Related article: A doctor too many by Dr Hsu Dar Ren, The Malaysian Insider
The author’s fears about the explosion of medical schools diluting the quality of medical graduates in Malaysia, is certainly nothing new. His hypothesis for this rise in medical schools is an attempt at flooding the market with new graduates, saturating the private sector and thus making government positions a Hobson’s choice.
Medical education is a lucrative business venture. There are many students out there aspiring to be doctors. Most are unable to study medicine as a result of poor scores. However, the warped belief that medicine is the holy grail, has led many to part with huge sums of money to study medicine. As many new medical schools are private ventures, the bottom line is certainly profit. It would make little business sense to reject an application that can rake in from RM250,000 to RM 750,000 for the duration of the course. The quality of applicants then become secondary.
The success of these medical students will in turn reflect on the respective medical school. A high failure rate will deter many aspiring applicants, causing a loss in business terms. This is unacceptable to them. Hence, pass grades for these schools are compromised to preserve the ‘prestige’ and subsequently to maintain the appeal of the medical school. These medical graduates are then allowed to serve in our population.
If you check with the World Health Organisation website, there are only a handful of medical schools being recognised, enabling their graduates the ability of obtaining working permits in many countries. About two thirds of our 24 medical schools are not in this list, making their graduates only marketable in Malaysia with a population of 28 million inhabitants. The WHO offers a universal benchmark of quality medical education. As of to date, only UM, UKM, USM, UMS and IMU have been fully recognised. The application of IIU, PMC, MMMC and UPM is pending approval. Is the Malaysian public being hoodwinked into believing that our doctors are safe and competent?

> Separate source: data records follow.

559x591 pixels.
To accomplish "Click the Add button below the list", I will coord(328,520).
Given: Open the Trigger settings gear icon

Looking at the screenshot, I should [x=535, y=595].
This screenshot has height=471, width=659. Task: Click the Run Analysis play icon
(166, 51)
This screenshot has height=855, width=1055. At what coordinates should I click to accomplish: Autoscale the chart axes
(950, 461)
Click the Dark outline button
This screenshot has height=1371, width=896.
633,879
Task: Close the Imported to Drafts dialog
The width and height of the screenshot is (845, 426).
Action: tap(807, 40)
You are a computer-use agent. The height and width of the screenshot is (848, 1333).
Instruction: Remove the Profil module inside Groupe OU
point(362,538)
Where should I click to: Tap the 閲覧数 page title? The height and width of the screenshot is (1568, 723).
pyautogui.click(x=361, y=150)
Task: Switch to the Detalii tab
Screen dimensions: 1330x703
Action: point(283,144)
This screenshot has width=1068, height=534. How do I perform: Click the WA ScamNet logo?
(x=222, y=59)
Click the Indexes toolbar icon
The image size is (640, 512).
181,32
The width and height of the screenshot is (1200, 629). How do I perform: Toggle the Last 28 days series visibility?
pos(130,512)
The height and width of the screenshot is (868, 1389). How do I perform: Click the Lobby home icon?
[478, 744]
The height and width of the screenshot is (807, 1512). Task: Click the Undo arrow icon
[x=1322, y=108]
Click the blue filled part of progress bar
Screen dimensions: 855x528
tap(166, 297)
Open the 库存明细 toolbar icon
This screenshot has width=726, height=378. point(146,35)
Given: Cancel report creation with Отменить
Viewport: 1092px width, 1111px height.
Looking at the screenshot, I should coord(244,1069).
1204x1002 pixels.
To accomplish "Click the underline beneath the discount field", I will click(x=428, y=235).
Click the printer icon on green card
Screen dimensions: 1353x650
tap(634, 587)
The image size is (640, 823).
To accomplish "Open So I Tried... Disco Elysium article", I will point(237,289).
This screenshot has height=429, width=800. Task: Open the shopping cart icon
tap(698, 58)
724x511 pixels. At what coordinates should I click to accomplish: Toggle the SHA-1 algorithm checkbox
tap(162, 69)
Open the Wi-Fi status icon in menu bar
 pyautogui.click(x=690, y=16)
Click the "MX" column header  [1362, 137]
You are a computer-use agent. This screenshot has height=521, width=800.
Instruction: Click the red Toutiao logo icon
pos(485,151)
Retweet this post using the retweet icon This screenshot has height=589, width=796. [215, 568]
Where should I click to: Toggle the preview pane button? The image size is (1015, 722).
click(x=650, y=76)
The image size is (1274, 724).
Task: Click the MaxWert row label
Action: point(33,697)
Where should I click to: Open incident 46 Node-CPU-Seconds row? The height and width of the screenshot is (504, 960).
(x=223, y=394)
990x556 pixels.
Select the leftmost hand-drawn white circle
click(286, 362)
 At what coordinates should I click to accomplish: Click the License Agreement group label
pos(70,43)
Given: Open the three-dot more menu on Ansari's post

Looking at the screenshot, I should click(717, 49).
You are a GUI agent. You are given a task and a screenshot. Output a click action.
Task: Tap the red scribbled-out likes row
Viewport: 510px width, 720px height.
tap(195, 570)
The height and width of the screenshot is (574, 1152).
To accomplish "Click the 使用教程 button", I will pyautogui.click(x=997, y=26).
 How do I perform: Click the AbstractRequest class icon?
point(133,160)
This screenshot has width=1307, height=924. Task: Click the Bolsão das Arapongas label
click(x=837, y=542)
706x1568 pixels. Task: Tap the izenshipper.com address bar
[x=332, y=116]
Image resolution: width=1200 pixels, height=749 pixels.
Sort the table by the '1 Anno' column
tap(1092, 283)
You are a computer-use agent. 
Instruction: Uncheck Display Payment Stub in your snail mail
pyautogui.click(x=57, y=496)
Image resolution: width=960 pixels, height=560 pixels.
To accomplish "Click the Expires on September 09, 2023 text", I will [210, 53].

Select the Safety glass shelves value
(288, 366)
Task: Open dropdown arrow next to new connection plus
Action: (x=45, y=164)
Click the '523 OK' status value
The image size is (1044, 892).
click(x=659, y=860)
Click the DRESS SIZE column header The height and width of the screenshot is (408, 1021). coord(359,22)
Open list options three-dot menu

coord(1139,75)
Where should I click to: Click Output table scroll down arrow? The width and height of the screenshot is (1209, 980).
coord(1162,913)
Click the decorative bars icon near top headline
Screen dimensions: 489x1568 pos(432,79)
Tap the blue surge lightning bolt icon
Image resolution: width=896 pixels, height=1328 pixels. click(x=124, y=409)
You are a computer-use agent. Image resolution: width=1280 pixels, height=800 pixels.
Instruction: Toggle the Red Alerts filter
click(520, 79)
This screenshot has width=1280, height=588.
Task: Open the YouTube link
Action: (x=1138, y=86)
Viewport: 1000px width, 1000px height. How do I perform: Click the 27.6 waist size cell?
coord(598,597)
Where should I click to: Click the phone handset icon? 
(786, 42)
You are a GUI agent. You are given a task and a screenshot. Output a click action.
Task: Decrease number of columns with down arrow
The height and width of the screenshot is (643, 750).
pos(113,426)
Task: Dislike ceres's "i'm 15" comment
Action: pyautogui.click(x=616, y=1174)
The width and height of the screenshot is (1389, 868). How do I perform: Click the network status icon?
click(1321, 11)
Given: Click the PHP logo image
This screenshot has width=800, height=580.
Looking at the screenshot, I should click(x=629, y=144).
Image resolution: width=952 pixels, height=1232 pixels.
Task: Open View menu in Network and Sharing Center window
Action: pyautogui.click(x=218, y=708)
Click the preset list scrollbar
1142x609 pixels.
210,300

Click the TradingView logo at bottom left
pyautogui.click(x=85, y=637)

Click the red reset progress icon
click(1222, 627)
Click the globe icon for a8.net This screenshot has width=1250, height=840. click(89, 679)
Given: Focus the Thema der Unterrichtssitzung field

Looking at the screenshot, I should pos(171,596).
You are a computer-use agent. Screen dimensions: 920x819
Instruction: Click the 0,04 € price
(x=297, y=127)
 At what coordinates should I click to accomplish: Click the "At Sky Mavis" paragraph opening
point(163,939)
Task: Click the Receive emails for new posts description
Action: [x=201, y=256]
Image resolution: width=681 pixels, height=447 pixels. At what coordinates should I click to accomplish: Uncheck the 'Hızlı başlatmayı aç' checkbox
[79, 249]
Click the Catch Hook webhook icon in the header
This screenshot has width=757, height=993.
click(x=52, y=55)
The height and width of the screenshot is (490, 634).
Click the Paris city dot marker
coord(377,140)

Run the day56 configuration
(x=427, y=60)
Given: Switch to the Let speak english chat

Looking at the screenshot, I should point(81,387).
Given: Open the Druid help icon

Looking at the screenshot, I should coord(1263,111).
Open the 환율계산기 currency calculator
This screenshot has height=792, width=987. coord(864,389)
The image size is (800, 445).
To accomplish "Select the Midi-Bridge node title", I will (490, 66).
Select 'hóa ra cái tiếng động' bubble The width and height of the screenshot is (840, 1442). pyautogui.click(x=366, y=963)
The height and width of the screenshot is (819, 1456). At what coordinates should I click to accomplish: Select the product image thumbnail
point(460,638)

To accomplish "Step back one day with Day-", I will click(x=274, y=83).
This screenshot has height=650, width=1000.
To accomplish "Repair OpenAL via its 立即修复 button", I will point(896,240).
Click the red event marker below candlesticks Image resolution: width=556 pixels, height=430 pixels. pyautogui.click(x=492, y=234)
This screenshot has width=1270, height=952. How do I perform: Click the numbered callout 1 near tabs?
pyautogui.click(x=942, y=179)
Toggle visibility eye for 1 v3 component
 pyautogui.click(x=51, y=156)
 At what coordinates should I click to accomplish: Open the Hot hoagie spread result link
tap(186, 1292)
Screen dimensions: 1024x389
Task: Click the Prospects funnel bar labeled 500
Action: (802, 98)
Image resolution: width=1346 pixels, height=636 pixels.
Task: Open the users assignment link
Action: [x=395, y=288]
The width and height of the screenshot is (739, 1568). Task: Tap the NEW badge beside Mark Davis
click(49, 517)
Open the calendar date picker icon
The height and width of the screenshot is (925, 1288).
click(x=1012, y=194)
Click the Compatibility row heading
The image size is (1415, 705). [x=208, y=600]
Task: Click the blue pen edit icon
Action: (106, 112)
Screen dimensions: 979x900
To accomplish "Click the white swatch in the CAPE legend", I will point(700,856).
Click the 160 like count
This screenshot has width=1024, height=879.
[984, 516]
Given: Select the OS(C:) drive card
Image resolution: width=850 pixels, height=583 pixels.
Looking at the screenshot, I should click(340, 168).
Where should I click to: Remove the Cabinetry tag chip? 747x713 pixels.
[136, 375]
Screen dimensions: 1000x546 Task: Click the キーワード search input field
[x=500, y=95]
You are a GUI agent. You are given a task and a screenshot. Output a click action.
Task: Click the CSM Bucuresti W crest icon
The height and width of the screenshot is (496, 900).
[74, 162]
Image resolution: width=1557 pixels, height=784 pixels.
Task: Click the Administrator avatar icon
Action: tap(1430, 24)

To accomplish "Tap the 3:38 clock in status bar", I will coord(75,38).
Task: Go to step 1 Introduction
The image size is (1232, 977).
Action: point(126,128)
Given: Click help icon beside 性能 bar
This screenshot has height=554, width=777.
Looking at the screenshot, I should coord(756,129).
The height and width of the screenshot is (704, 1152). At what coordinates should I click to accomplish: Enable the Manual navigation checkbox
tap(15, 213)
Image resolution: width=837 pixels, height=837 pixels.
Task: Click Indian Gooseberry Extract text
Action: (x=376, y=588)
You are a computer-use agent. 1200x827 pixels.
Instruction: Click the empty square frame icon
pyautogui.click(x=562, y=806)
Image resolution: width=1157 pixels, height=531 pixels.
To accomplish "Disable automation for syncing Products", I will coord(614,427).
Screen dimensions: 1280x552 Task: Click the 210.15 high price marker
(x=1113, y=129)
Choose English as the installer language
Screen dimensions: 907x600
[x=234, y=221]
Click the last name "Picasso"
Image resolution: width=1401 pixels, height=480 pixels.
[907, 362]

Many of us in medical education have seen the deteriorating quality of new medical graduates. This is hardly surprising as , from the lowering of minimal requirements for admission to the lack of medical lecturers, standards are being compromised in a field where such erroneous approach can be literally fatal.
Unfortunately, the die has been cast. Revoking licenses for these medical schools may not augur well with the elite in control. However, the Government must be urged to maintain high standards of quality medical education. Afterall, we will all one day have to call upon these doctors to treat our very own selves.